Directions >>
Retype the whole listing below, character for character.

[Supplied information Boundary: Start]

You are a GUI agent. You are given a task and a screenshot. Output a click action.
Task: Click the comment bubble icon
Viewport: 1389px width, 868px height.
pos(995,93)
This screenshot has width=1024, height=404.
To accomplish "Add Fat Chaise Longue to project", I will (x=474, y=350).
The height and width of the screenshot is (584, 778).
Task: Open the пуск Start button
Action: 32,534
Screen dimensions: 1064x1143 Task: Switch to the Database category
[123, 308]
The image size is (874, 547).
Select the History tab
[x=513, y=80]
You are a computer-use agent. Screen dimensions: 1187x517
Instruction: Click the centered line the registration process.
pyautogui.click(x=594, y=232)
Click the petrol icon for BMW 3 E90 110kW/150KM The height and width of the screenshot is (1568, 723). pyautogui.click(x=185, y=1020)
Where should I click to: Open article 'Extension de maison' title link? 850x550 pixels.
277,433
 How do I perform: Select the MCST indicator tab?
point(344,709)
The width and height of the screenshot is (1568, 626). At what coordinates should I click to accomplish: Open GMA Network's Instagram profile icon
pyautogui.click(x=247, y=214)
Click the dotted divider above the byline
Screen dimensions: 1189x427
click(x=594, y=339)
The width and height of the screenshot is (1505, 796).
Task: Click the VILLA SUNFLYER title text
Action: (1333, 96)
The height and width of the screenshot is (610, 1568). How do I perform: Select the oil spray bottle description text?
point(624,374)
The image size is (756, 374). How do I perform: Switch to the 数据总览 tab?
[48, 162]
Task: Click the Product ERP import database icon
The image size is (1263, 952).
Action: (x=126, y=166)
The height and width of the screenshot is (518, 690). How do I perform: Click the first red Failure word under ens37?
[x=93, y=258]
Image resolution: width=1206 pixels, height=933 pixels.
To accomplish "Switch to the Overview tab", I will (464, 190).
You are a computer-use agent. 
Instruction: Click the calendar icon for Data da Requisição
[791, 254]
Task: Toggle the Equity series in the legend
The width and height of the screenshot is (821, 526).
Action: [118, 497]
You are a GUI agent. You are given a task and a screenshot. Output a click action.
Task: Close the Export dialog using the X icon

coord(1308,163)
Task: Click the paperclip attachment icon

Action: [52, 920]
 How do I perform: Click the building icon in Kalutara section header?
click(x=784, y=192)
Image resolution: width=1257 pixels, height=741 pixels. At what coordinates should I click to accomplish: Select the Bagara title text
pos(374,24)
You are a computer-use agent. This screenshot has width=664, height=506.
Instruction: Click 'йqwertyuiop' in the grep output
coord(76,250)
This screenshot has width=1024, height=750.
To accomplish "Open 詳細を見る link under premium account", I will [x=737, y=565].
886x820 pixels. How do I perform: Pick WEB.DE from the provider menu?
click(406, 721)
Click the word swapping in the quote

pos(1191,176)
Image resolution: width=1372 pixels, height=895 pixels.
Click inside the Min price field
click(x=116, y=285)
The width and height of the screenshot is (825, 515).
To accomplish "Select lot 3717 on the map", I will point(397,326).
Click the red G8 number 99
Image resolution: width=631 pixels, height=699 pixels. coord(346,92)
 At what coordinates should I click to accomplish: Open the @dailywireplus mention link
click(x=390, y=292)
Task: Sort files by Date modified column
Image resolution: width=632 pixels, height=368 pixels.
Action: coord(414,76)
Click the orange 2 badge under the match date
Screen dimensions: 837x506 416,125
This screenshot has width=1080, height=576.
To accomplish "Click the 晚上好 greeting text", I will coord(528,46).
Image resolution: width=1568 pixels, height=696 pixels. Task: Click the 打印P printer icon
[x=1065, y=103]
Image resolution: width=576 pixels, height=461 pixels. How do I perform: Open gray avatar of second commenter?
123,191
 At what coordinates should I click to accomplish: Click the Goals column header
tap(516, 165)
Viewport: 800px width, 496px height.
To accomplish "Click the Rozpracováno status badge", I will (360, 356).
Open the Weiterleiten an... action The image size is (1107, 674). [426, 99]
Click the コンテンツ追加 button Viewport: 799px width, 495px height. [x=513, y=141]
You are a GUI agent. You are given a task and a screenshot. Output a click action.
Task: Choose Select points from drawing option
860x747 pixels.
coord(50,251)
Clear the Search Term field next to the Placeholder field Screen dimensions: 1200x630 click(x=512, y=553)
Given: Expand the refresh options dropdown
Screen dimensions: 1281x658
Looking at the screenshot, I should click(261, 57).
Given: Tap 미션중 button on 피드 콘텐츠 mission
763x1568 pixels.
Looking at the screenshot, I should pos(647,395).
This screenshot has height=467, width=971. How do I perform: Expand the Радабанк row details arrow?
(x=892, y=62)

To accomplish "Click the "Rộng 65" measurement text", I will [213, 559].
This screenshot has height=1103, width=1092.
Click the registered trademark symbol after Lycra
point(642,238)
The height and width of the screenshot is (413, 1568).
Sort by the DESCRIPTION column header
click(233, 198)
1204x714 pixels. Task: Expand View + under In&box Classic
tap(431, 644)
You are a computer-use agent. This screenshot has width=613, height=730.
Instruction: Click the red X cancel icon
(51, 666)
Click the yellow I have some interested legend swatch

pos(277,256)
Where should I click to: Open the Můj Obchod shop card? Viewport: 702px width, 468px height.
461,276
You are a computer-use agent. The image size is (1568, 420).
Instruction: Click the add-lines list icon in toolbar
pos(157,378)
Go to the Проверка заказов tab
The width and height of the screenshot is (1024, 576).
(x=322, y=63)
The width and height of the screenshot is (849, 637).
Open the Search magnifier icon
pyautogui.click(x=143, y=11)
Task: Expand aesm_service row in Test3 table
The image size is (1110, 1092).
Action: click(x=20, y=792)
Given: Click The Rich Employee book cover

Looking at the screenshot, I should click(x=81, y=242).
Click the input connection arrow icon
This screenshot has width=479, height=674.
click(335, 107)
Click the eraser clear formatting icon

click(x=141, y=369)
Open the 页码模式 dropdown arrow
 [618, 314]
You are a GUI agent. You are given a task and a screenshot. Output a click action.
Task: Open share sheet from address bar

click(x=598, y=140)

[Supplied information Boundary: End]

Output of the exercise >>
You are a GUI agent. You are given a task and a screenshot. Output a click action.
Task: Click the comment bubble icon
Viewport: 1389px width, 868px height.
pos(995,93)
This screenshot has width=1024, height=404.
To accomplish "Add Fat Chaise Longue to project", I will (x=474, y=350).
The height and width of the screenshot is (584, 778).
Task: Open the пуск Start button
Action: 32,534
Screen dimensions: 1064x1143 Task: Switch to the Database category
[123, 308]
The image size is (874, 547).
Select the History tab
[x=513, y=80]
You are a computer-use agent. Screen dimensions: 1187x517
Instruction: Click the centered line the registration process.
pyautogui.click(x=594, y=232)
Click the petrol icon for BMW 3 E90 110kW/150KM The height and width of the screenshot is (1568, 723). pyautogui.click(x=185, y=1020)
Where should I click to: Open article 'Extension de maison' title link? 850x550 pixels.
277,433
 How do I perform: Select the MCST indicator tab?
point(344,709)
The width and height of the screenshot is (1568, 626). At what coordinates should I click to accomplish: Open GMA Network's Instagram profile icon
pyautogui.click(x=247, y=214)
Click the dotted divider above the byline
Screen dimensions: 1189x427
click(x=594, y=339)
The width and height of the screenshot is (1505, 796).
Task: Click the VILLA SUNFLYER title text
Action: (1333, 96)
The height and width of the screenshot is (610, 1568). How do I perform: Select the oil spray bottle description text?
point(624,374)
The image size is (756, 374). How do I perform: Switch to the 数据总览 tab?
[48, 162]
Task: Click the Product ERP import database icon
The image size is (1263, 952).
Action: (x=126, y=166)
The height and width of the screenshot is (518, 690). How do I perform: Click the first red Failure word under ens37?
[x=93, y=258]
Image resolution: width=1206 pixels, height=933 pixels.
To accomplish "Switch to the Overview tab", I will (464, 190).
You are a computer-use agent. 
Instruction: Click the calendar icon for Data da Requisição
[791, 254]
Task: Toggle the Equity series in the legend
The width and height of the screenshot is (821, 526).
Action: [118, 497]
You are a GUI agent. You are given a task and a screenshot. Output a click action.
Task: Close the Export dialog using the X icon

coord(1308,163)
Task: Click the paperclip attachment icon

Action: [52, 920]
 How do I perform: Click the building icon in Kalutara section header?
click(x=784, y=192)
Image resolution: width=1257 pixels, height=741 pixels. At what coordinates should I click to accomplish: Select the Bagara title text
pos(374,24)
You are a computer-use agent. This screenshot has width=664, height=506.
Instruction: Click 'йqwertyuiop' in the grep output
coord(76,250)
This screenshot has width=1024, height=750.
To accomplish "Open 詳細を見る link under premium account", I will [x=737, y=565].
886x820 pixels. How do I perform: Pick WEB.DE from the provider menu?
click(406, 721)
Click the word swapping in the quote

pos(1191,176)
Image resolution: width=1372 pixels, height=895 pixels.
Click inside the Min price field
click(x=116, y=285)
The width and height of the screenshot is (825, 515).
To accomplish "Select lot 3717 on the map", I will point(397,326).
Click the red G8 number 99
Image resolution: width=631 pixels, height=699 pixels. coord(346,92)
 At what coordinates should I click to accomplish: Open the @dailywireplus mention link
click(x=390, y=292)
Task: Sort files by Date modified column
Image resolution: width=632 pixels, height=368 pixels.
Action: coord(414,76)
Click the orange 2 badge under the match date
Screen dimensions: 837x506 416,125
This screenshot has width=1080, height=576.
To accomplish "Click the 晚上好 greeting text", I will coord(528,46).
Image resolution: width=1568 pixels, height=696 pixels. Task: Click the 打印P printer icon
[x=1065, y=103]
Image resolution: width=576 pixels, height=461 pixels. How do I perform: Open gray avatar of second commenter?
123,191
 At what coordinates should I click to accomplish: Click the Goals column header
tap(516, 165)
Viewport: 800px width, 496px height.
To accomplish "Click the Rozpracováno status badge", I will (360, 356).
Open the Weiterleiten an... action The image size is (1107, 674). [426, 99]
Click the コンテンツ追加 button Viewport: 799px width, 495px height. [x=513, y=141]
You are a GUI agent. You are given a task and a screenshot. Output a click action.
Task: Choose Select points from drawing option
860x747 pixels.
coord(50,251)
Clear the Search Term field next to the Placeholder field Screen dimensions: 1200x630 click(x=512, y=553)
Given: Expand the refresh options dropdown
Screen dimensions: 1281x658
Looking at the screenshot, I should click(261, 57).
Given: Tap 미션중 button on 피드 콘텐츠 mission
763x1568 pixels.
Looking at the screenshot, I should pos(647,395).
This screenshot has height=467, width=971. How do I perform: Expand the Радабанк row details arrow?
(x=892, y=62)

To accomplish "Click the "Rộng 65" measurement text", I will [213, 559].
This screenshot has height=1103, width=1092.
Click the registered trademark symbol after Lycra
point(642,238)
The height and width of the screenshot is (413, 1568).
Sort by the DESCRIPTION column header
click(233, 198)
1204x714 pixels. Task: Expand View + under In&box Classic
tap(431, 644)
You are a computer-use agent. This screenshot has width=613, height=730.
Instruction: Click the red X cancel icon
(51, 666)
Click the yellow I have some interested legend swatch

pos(277,256)
Where should I click to: Open the Můj Obchod shop card? Viewport: 702px width, 468px height.
461,276
You are a computer-use agent. The image size is (1568, 420).
Instruction: Click the add-lines list icon in toolbar
pos(157,378)
Go to the Проверка заказов tab
The width and height of the screenshot is (1024, 576).
(x=322, y=63)
The width and height of the screenshot is (849, 637).
Open the Search magnifier icon
pyautogui.click(x=143, y=11)
Task: Expand aesm_service row in Test3 table
The image size is (1110, 1092).
Action: click(x=20, y=792)
Given: Click The Rich Employee book cover

Looking at the screenshot, I should click(x=81, y=242).
Click the input connection arrow icon
This screenshot has width=479, height=674.
click(335, 107)
Click the eraser clear formatting icon

click(x=141, y=369)
Open the 页码模式 dropdown arrow
 [618, 314]
You are a GUI agent. You are given a task and a screenshot. Output a click action.
Task: Open share sheet from address bar

click(x=598, y=140)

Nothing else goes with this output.